Слово «Стамбул» так же волновало Нияз-бека, как и слово «осман». Имя Нури-паши приятно ласкало слух: Нияз-бек знал, что так зовут командующего турецкими войсками, вступившими на Кавказ.
— А куда держите путь? — спокойно продолжал хозяин, как будто в той откровенности, с которой говорил гость, не было ничего необычного.
— К вашему превосходительству, эфенди.
— Ко мне?
В этом вопросе Нияз-бека уже проглядывало удивление и даже недоверие. Гость оглянулся на дверь и ближе наклонился к хозяину.
— Я благодарю аллаха за то, что именно мне оказана честь посетить ваше превосходительство.
Странный гость говорил, путая туркменские и турецкие слова. Нияз-бек не все понимал, но основная суть для него была ясна. Не доверяя так слепо, как Эзиз, хотя этот визит и отвечал его тайным стремлениям, он вежливо намекнул на необходимость предъявить документы.
Хамид-бек, еще раз удостоверившись, что они одни, быстро и ловко достал из-под фальшивых подметок своих коричневых ботинок бумаги, завернутые в тонкий прорезиненный шелк, и почтительно подал их Нияз-беку.
— Эфенди, — сказал он, при этом понижая голос до шепота, — если эти бумаги попадут в руки русских, все равно — красных или белых, мне грозит смерть. Но я доверяю вам, как брату, свою кровь и жизнь.
Нияз-бек развернул один из документов и кое-как разобрал написанное. Это был турецкий паспорт на имя Хамид-бека, уроженца Стамбула. Другой документ был удостоверением на то же имя, подписанным самим Нури-пашой. Теперь у Нияз-бека не осталось больше сомнений в том, что перед ним сидит настоящий османский турок, и его черные глаза заулыбались гостю:
— Хамид-бек! Приходящий — богатство в доме, уходящий — нищета. Благодарение аллаху за ваш приход! Я готов служить вам.
— Я счастлив быть вашим гостем, ваше превосходительство...
Не прошло и часа, как скромная комната, в которой Нияз-бек принял Артыка, неузнаваемо изменилась. Вместо грубой домотканой скатерти, разостланной на ковре, и простого угощения, на столе, покрытом белоснежным полотном, появились вина, ликер, разнообразные закуски. Хамид-бек, завладевший волей хозяина, чувствовал себя как дома. После сытного завтрака разгоряченные напитками гость и хозяин расположились на ковре, подложив под бок пуховые подушки, услужливо поданные тем же молодым молчаливым джигитом, который исполнял у Нияз-бека обязанности денщика. Он же разостлал между ними узорную скатерть, перенес сюда ликер и подал чай. Казалось, теперь странный гость спешил выполнить свое обещание, данное Нияз-беку в первую минуту, — раскрыть перед ним свое сердце.

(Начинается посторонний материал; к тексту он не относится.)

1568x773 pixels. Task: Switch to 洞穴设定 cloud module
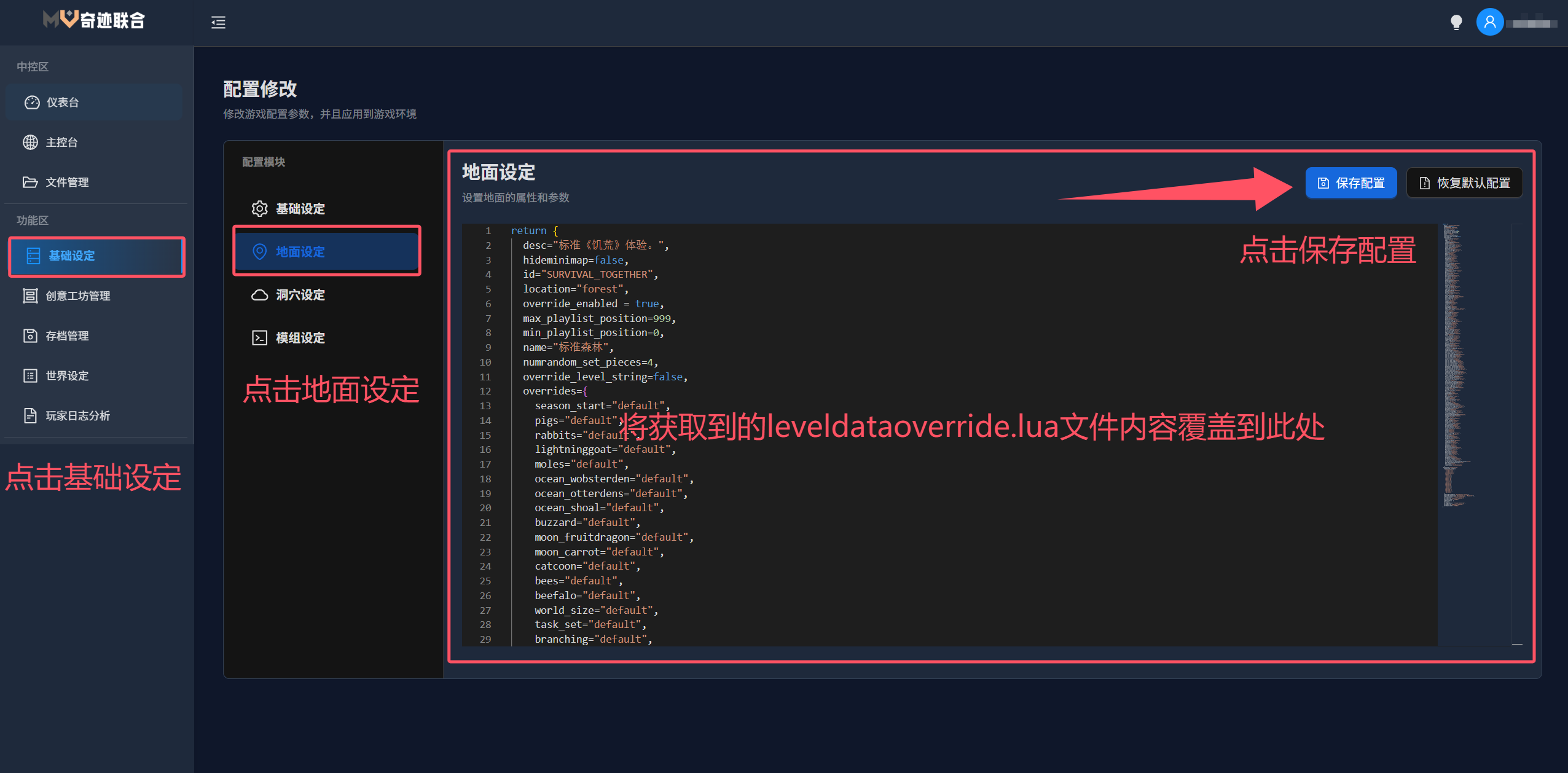300,295
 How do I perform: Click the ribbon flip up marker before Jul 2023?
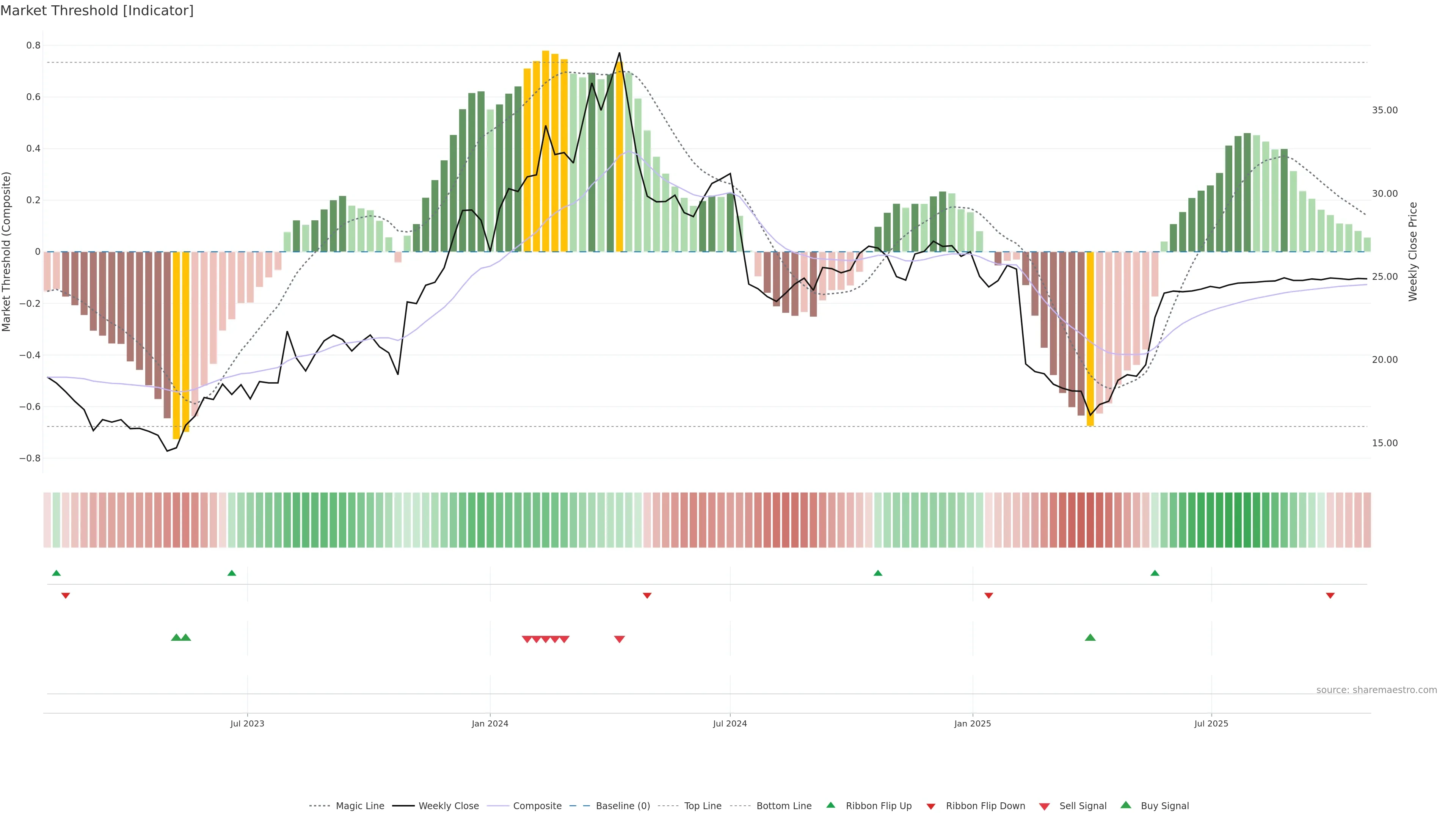pos(232,573)
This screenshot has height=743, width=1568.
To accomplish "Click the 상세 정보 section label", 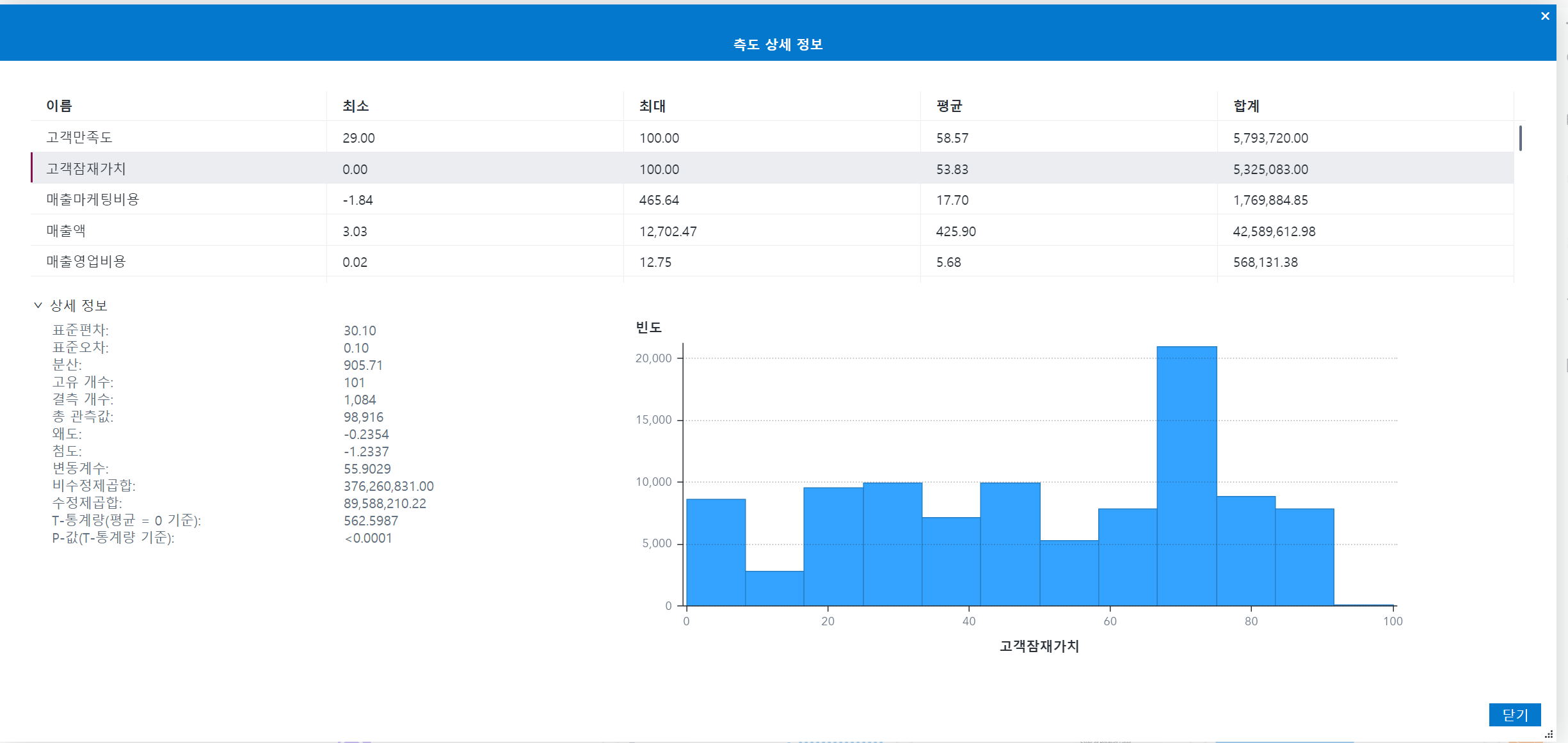I will point(79,305).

Но внимательный наблюдатель без труда заметил бы, что Хамид-бек, отвлекая внимание хозяина, несколько раз подменял ликер в своем бокале остывшим чаем. Он хотел казаться более пьяным, чем был на самом деле, старался укрепить веру Нияз-бека в то, что он вполне откровенен и искренен.

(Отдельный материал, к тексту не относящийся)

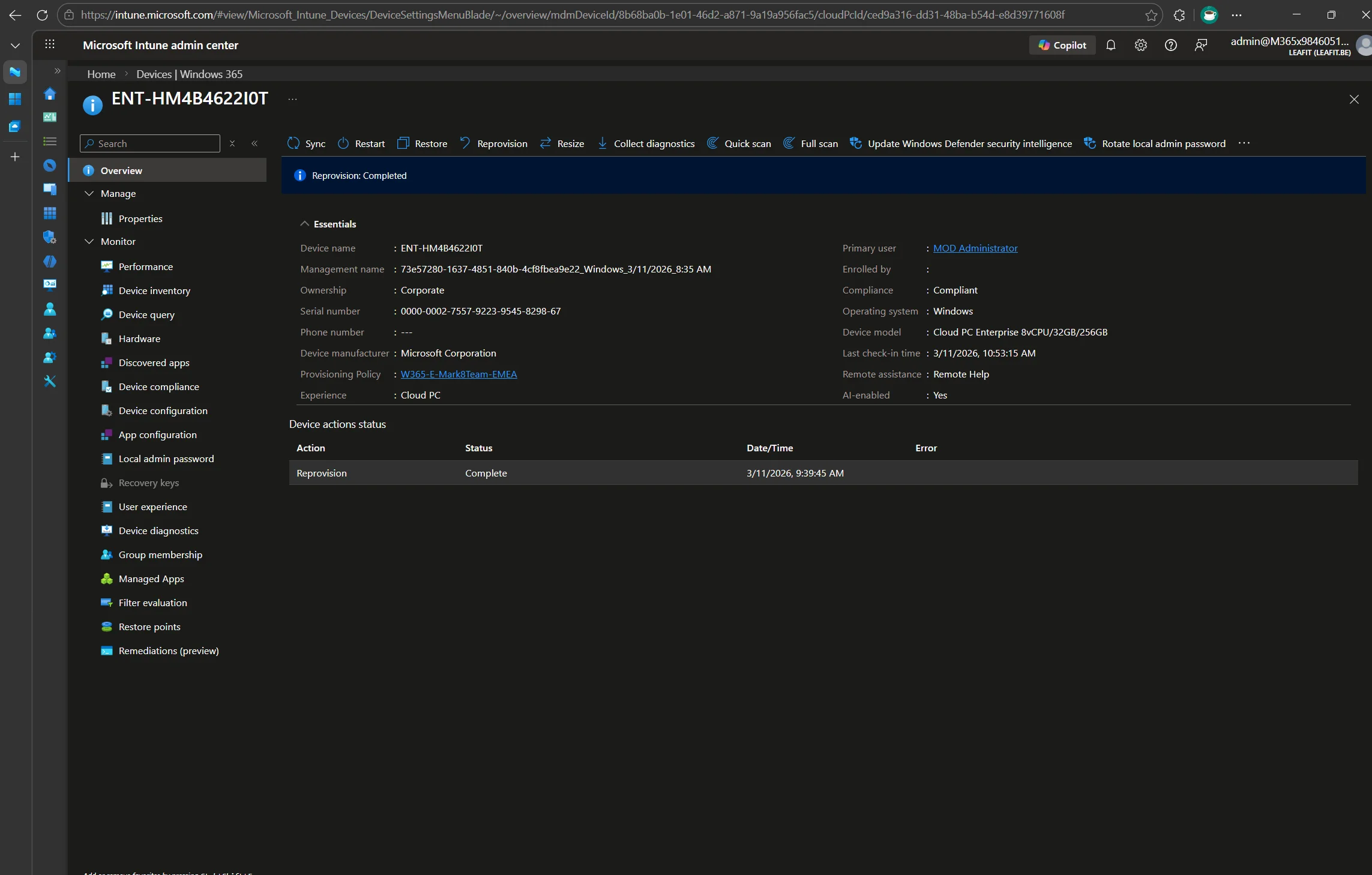
Task: Open Troubleshooting with the wrench icon
Action: point(50,381)

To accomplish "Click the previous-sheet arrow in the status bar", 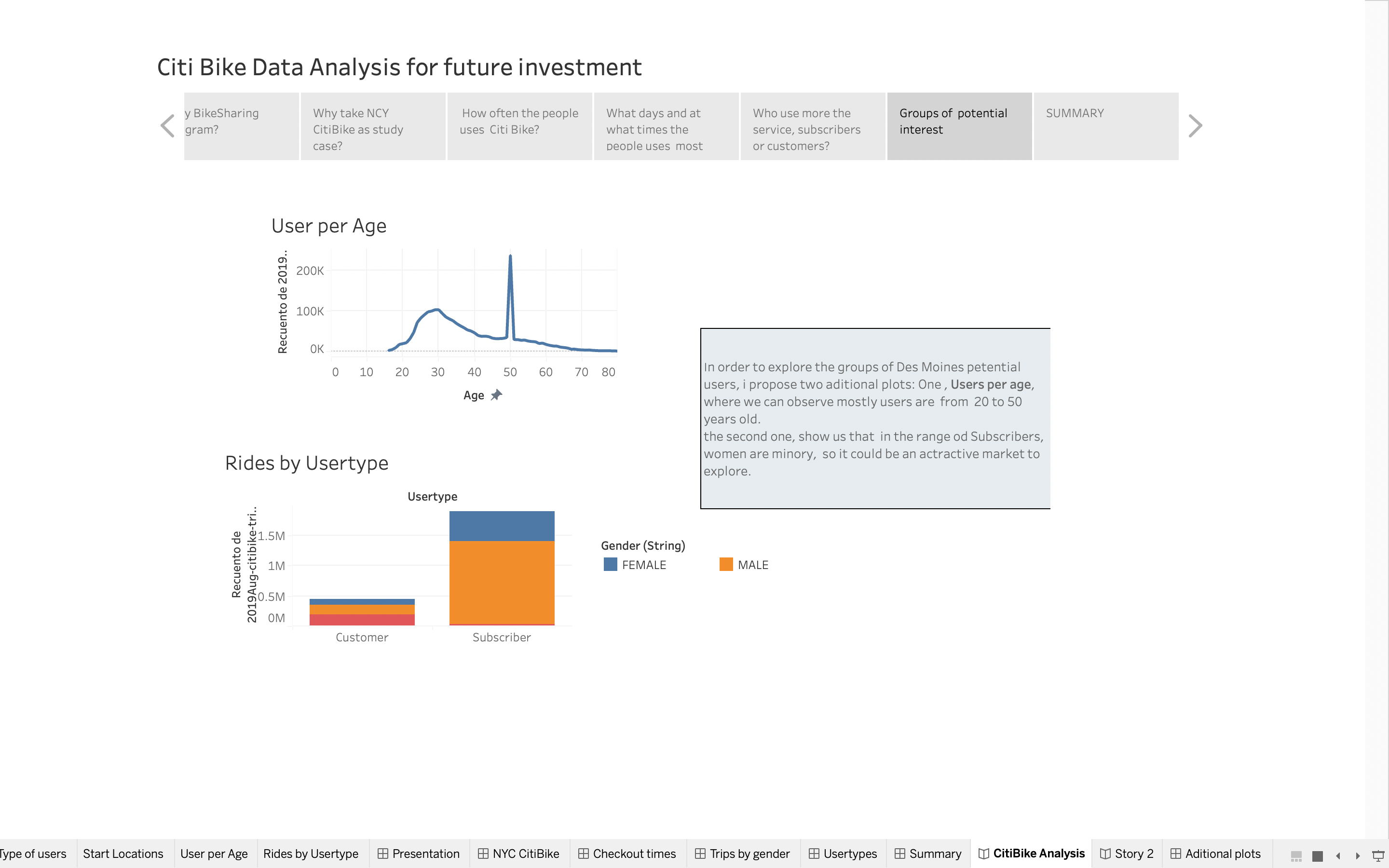I will coord(1338,855).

— Нияз-бек! — воодушевленно говорил он. — Вы были русским офицером. Теперь вы — сын и представитель своего народа... Вы понимаете, все мы — братья по крови. Сколько уже лет наши народы живут в горькой разлуке. Враги грызут наши кости...
Нияз-бек был одним из организаторов «Кокандской автономии». Он сам не раз выступал перед колеблющимися с туманными речами в исламистском духе. Но сейчас он впервые ощущал дыхание той силы, которая, как ему казалось, действительно могла стать могучей опорой автономистов и к тому же нуждалась в нем, Нияз-беке. Иначе зачем же прибыл к нему посланец Стамбула и Нури-паши?.. Короче говоря, если Эзиз-хан слепо доверился Абдыкерим-хану, то Нияз-бек последовал за ним с открытыми глазами. Но, несмотря на двойное опьянение — от сладких вин и от еще более сладких мечтаний, у него оставалась еще доля здравого смысла.